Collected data
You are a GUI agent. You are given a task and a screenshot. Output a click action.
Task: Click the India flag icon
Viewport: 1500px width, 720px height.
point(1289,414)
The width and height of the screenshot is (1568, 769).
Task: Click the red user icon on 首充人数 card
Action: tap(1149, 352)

-- Task prompt --
Go through the data and copy each line exactly as it reads.

-- Response below --
You are a GUI agent. You are given a task and a screenshot. Output a click action.
Task: Click the India flag icon
Viewport: 1500px width, 720px height.
point(1289,414)
The width and height of the screenshot is (1568, 769).
Task: Click the red user icon on 首充人数 card
Action: tap(1149, 352)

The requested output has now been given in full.